Background: We demonstrated that serum immunoglobulin G (IgG) from patients with primary Sjögren's syndrome (pSS), interacting with the second extracellular loop of human glandular M3 muscarinic acetylcholine receptors (M3 mAChR), trigger the production of matrix metalloproteinase-3 (MMP-3) and prostaglandin E2 (PGE2). Methods: Enzyme-linked immunosorbent assays (ELISAs) were performed in the presence of M3 mAChR synthetic peptide as antigen to detect in serum the autoantibodies. Further, MMP-3 and PGE2 production were determined in the presence of anti-M3 mAChR autoantibodies. Results: An association was observed between serum and anti-M3 mAChR autoantibodies and serum levels of MMP-3 and PGE2 in pSS patients.
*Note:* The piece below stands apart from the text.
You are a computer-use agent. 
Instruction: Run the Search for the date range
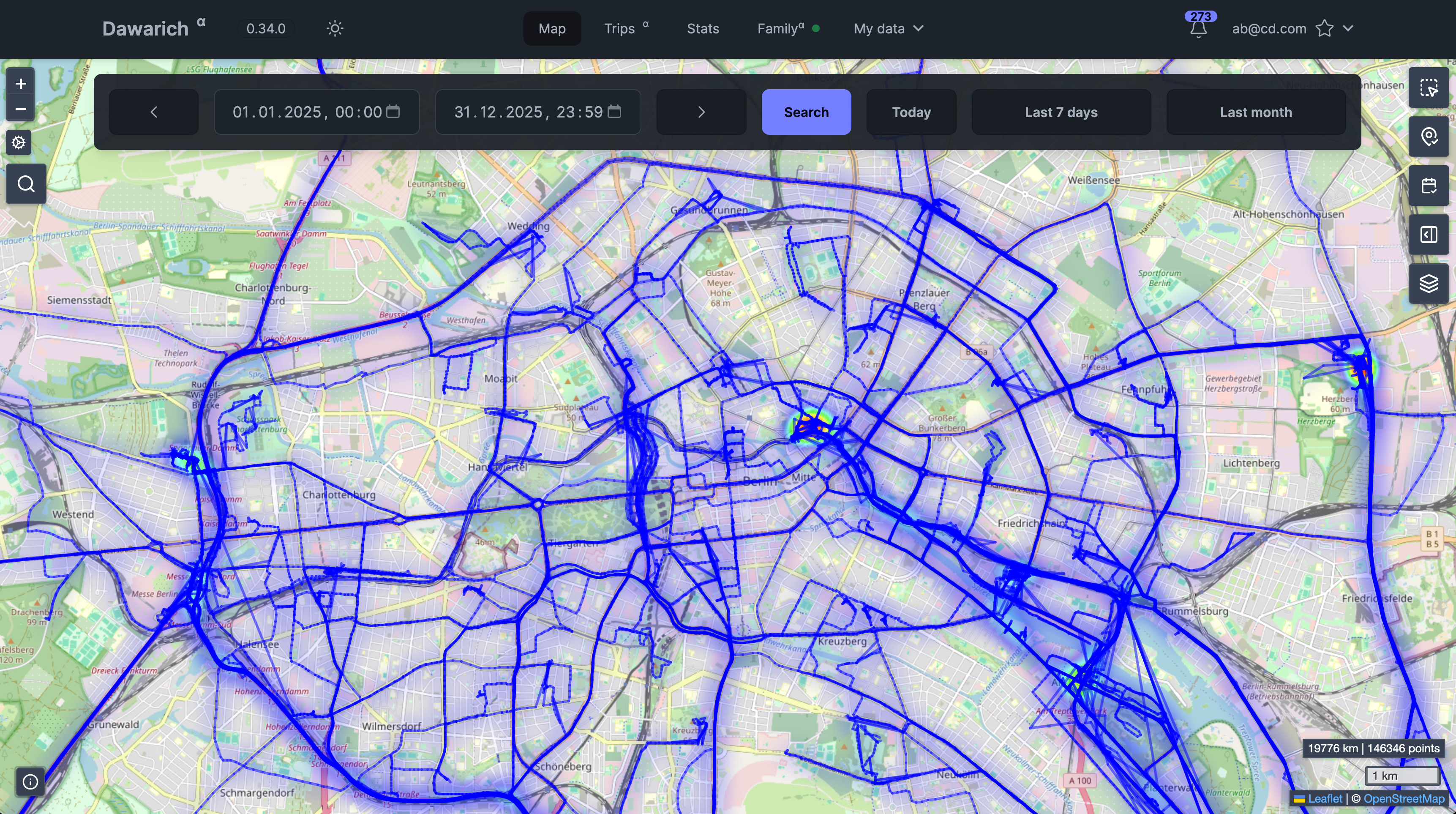point(806,112)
Thus, we established that serum anti-M3 mAChR autoantibodies, MMP-3 and PGE2 may be considered to be early markers of pSS associated with inflammation. Affinity-purified anti-M3 mAChR peptide IgG from pSS patients, whilst stimulating salivary-gland M3 mAChR, causes an increase in the level of MMP-3 and PGE2 as a result of the activation of phospholipase A2 (PLA2) and cyclooxygenase-2 (COX-2) (but not COX-1). Conclusions: These results provide a novel insight into the role that cholinoceptor antibodies play in the development of glandular inflammation. This is the first report showing that an antibody interacting with glandular mAChR can induce the production of pro-inflammatory mediators (MMP-3/PGE2).